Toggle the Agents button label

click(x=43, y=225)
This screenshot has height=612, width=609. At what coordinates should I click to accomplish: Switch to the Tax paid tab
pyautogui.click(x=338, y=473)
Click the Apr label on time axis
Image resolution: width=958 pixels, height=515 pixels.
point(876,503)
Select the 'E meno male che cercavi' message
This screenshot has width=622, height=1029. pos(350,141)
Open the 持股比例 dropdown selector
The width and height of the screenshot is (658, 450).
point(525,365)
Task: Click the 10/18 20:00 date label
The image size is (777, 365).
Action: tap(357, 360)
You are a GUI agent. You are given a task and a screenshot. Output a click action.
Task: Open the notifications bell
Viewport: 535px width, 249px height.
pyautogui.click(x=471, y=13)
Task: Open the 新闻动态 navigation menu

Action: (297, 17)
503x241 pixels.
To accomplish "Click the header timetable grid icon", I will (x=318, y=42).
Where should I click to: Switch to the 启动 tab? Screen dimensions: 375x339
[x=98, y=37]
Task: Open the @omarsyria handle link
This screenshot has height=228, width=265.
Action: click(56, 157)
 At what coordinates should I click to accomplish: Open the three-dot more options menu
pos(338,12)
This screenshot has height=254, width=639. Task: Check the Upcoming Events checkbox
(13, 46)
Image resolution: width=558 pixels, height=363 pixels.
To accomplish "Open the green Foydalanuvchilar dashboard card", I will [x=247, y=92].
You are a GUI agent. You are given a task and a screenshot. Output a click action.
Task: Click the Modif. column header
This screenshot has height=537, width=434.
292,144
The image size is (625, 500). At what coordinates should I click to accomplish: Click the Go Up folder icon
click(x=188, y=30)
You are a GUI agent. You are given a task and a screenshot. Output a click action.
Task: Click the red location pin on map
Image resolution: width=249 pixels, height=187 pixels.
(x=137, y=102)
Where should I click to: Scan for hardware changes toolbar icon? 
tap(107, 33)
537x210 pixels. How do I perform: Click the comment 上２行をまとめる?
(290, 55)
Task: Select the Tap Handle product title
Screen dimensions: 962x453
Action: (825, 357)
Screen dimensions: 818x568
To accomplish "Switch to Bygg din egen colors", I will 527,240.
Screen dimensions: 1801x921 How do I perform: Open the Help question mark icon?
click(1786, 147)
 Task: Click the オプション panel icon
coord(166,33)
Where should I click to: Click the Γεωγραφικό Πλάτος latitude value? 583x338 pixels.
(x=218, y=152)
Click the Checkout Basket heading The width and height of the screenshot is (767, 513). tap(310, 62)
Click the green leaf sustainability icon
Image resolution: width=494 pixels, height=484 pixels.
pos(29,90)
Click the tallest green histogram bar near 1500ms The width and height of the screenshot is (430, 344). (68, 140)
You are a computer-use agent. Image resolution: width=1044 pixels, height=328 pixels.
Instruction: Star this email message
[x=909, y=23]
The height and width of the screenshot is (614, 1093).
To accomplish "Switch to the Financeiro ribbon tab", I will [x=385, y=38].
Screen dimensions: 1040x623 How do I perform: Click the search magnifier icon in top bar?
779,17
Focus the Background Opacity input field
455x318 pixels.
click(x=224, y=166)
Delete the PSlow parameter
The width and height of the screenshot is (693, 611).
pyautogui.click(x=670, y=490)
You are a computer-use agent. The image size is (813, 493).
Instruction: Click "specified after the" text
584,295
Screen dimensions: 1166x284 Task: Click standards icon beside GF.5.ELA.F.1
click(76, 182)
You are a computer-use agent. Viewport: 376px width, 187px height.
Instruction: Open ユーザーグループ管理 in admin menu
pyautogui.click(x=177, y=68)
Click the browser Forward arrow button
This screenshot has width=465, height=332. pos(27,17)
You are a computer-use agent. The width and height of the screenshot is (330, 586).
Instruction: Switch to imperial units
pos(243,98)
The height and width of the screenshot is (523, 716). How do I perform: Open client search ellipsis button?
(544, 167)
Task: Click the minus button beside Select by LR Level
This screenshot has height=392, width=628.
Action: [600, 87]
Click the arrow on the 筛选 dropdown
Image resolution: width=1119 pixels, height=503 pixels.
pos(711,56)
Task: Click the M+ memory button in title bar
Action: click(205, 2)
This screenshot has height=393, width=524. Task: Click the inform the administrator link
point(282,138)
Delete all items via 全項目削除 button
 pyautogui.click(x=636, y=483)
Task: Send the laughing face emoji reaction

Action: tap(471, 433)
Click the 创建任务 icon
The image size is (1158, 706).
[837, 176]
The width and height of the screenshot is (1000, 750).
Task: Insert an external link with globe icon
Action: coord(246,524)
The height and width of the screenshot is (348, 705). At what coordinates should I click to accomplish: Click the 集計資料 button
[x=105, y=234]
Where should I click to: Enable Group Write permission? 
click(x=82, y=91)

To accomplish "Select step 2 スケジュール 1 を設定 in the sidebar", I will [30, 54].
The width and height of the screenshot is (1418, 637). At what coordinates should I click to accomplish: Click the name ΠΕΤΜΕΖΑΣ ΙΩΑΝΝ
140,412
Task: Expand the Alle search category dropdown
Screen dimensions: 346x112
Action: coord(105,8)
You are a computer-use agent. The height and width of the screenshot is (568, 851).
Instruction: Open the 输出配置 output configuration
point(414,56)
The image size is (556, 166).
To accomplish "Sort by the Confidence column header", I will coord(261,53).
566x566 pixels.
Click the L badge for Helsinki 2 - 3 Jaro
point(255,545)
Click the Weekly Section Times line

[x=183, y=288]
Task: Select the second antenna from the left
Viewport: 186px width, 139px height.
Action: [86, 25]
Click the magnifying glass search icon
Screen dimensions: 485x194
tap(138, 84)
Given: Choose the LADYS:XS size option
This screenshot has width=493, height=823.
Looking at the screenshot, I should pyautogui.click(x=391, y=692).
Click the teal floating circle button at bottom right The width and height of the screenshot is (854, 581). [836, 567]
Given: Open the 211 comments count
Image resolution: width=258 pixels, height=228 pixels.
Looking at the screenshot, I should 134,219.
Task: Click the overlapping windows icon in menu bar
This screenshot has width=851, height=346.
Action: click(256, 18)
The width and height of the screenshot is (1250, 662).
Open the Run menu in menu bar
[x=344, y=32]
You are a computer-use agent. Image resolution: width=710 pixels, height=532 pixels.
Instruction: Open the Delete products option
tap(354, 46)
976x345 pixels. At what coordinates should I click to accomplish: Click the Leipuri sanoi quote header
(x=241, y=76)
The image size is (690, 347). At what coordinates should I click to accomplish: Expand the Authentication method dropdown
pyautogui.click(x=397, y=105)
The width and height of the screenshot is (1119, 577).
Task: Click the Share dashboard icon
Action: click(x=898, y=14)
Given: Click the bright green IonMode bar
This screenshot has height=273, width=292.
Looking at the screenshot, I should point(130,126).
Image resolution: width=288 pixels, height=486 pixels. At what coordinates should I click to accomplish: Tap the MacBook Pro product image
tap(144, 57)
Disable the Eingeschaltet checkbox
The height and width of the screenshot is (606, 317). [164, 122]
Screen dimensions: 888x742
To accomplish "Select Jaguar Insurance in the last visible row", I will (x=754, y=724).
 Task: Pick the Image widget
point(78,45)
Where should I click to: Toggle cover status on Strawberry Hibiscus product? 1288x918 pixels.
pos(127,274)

----

— Work required —
Restate every entry word for word.

— Written response —
Toggle the Agents button label

click(x=43, y=225)
This screenshot has height=612, width=609. At what coordinates should I click to accomplish: Switch to the Tax paid tab
pyautogui.click(x=338, y=473)
Click the Apr label on time axis
Image resolution: width=958 pixels, height=515 pixels.
point(876,503)
Select the 'E meno male che cercavi' message
This screenshot has width=622, height=1029. pos(350,141)
Open the 持股比例 dropdown selector
The width and height of the screenshot is (658, 450).
point(525,365)
Task: Click the 10/18 20:00 date label
The image size is (777, 365).
Action: tap(357, 360)
You are a GUI agent. You are given a task and a screenshot. Output a click action.
Task: Open the notifications bell
Viewport: 535px width, 249px height.
pyautogui.click(x=471, y=13)
Task: Open the 新闻动态 navigation menu

Action: (297, 17)
503x241 pixels.
To accomplish "Click the header timetable grid icon", I will (x=318, y=42).
Where should I click to: Switch to the 启动 tab? Screen dimensions: 375x339
[x=98, y=37]
Task: Open the @omarsyria handle link
This screenshot has height=228, width=265.
Action: click(56, 157)
 At what coordinates should I click to accomplish: Open the three-dot more options menu
pos(338,12)
This screenshot has height=254, width=639. Task: Check the Upcoming Events checkbox
(13, 46)
Image resolution: width=558 pixels, height=363 pixels.
To accomplish "Open the green Foydalanuvchilar dashboard card", I will [x=247, y=92].
You are a GUI agent. You are given a task and a screenshot. Output a click action.
Task: Click the Modif. column header
This screenshot has height=537, width=434.
292,144
The image size is (625, 500). At what coordinates should I click to accomplish: Click the Go Up folder icon
click(x=188, y=30)
You are a GUI agent. You are given a task and a screenshot. Output a click action.
Task: Click the red location pin on map
Image resolution: width=249 pixels, height=187 pixels.
(x=137, y=102)
Where should I click to: Scan for hardware changes toolbar icon? 
tap(107, 33)
537x210 pixels. How do I perform: Click the comment 上２行をまとめる?
(290, 55)
Task: Select the Tap Handle product title
Screen dimensions: 962x453
Action: (825, 357)
Screen dimensions: 818x568
To accomplish "Switch to Bygg din egen colors", I will 527,240.
Screen dimensions: 1801x921 How do I perform: Open the Help question mark icon?
click(1786, 147)
 Task: Click the オプション panel icon
coord(166,33)
Where should I click to: Click the Γεωγραφικό Πλάτος latitude value? 583x338 pixels.
(x=218, y=152)
Click the Checkout Basket heading The width and height of the screenshot is (767, 513). tap(310, 62)
Click the green leaf sustainability icon
Image resolution: width=494 pixels, height=484 pixels.
pos(29,90)
Click the tallest green histogram bar near 1500ms The width and height of the screenshot is (430, 344). (68, 140)
You are a computer-use agent. Image resolution: width=1044 pixels, height=328 pixels.
Instruction: Star this email message
[x=909, y=23]
The height and width of the screenshot is (614, 1093).
To accomplish "Switch to the Financeiro ribbon tab", I will [x=385, y=38].
Screen dimensions: 1040x623 How do I perform: Click the search magnifier icon in top bar?
779,17
Focus the Background Opacity input field
455x318 pixels.
click(x=224, y=166)
Delete the PSlow parameter
The width and height of the screenshot is (693, 611).
pyautogui.click(x=670, y=490)
You are a computer-use agent. The image size is (813, 493).
Instruction: Click "specified after the" text
584,295
Screen dimensions: 1166x284 Task: Click standards icon beside GF.5.ELA.F.1
click(76, 182)
You are a computer-use agent. Viewport: 376px width, 187px height.
Instruction: Open ユーザーグループ管理 in admin menu
pyautogui.click(x=177, y=68)
Click the browser Forward arrow button
This screenshot has width=465, height=332. pos(27,17)
You are a computer-use agent. The width and height of the screenshot is (330, 586).
Instruction: Switch to imperial units
pos(243,98)
The height and width of the screenshot is (523, 716). How do I perform: Open client search ellipsis button?
(544, 167)
Task: Click the minus button beside Select by LR Level
This screenshot has height=392, width=628.
Action: [600, 87]
Click the arrow on the 筛选 dropdown
Image resolution: width=1119 pixels, height=503 pixels.
pos(711,56)
Task: Click the M+ memory button in title bar
Action: click(205, 2)
This screenshot has height=393, width=524. Task: Click the inform the administrator link
point(282,138)
Delete all items via 全項目削除 button
 pyautogui.click(x=636, y=483)
Task: Send the laughing face emoji reaction

Action: tap(471, 433)
Click the 创建任务 icon
The image size is (1158, 706).
[837, 176]
The width and height of the screenshot is (1000, 750).
Task: Insert an external link with globe icon
Action: coord(246,524)
The height and width of the screenshot is (348, 705). At what coordinates should I click to accomplish: Click the 集計資料 button
[x=105, y=234]
Where should I click to: Enable Group Write permission? 
click(x=82, y=91)

To accomplish "Select step 2 スケジュール 1 を設定 in the sidebar", I will [30, 54].
The width and height of the screenshot is (1418, 637). At what coordinates should I click to accomplish: Click the name ΠΕΤΜΕΖΑΣ ΙΩΑΝΝ
140,412
Task: Expand the Alle search category dropdown
Screen dimensions: 346x112
Action: coord(105,8)
You are a computer-use agent. The height and width of the screenshot is (568, 851).
Instruction: Open the 输出配置 output configuration
point(414,56)
The image size is (556, 166).
To accomplish "Sort by the Confidence column header", I will coord(261,53).
566x566 pixels.
Click the L badge for Helsinki 2 - 3 Jaro
point(255,545)
Click the Weekly Section Times line

[x=183, y=288]
Task: Select the second antenna from the left
Viewport: 186px width, 139px height.
Action: [86, 25]
Click the magnifying glass search icon
Screen dimensions: 485x194
tap(138, 84)
Given: Choose the LADYS:XS size option
This screenshot has width=493, height=823.
Looking at the screenshot, I should pyautogui.click(x=391, y=692).
Click the teal floating circle button at bottom right The width and height of the screenshot is (854, 581). [836, 567]
Given: Open the 211 comments count
Image resolution: width=258 pixels, height=228 pixels.
Looking at the screenshot, I should 134,219.
Task: Click the overlapping windows icon in menu bar
This screenshot has width=851, height=346.
Action: click(256, 18)
The width and height of the screenshot is (1250, 662).
Open the Run menu in menu bar
[x=344, y=32]
You are a computer-use agent. Image resolution: width=710 pixels, height=532 pixels.
Instruction: Open the Delete products option
tap(354, 46)
976x345 pixels. At what coordinates should I click to accomplish: Click the Leipuri sanoi quote header
(x=241, y=76)
The image size is (690, 347). At what coordinates should I click to accomplish: Expand the Authentication method dropdown
pyautogui.click(x=397, y=105)
The width and height of the screenshot is (1119, 577).
Task: Click the Share dashboard icon
Action: click(x=898, y=14)
Given: Click the bright green IonMode bar
This screenshot has height=273, width=292.
Looking at the screenshot, I should point(130,126).
Image resolution: width=288 pixels, height=486 pixels. At what coordinates should I click to accomplish: Tap the MacBook Pro product image
tap(144, 57)
Disable the Eingeschaltet checkbox
The height and width of the screenshot is (606, 317). [164, 122]
Screen dimensions: 888x742
To accomplish "Select Jaguar Insurance in the last visible row", I will (x=754, y=724).
 Task: Pick the Image widget
point(78,45)
Where should I click to: Toggle cover status on Strawberry Hibiscus product? 1288x918 pixels.
pos(127,274)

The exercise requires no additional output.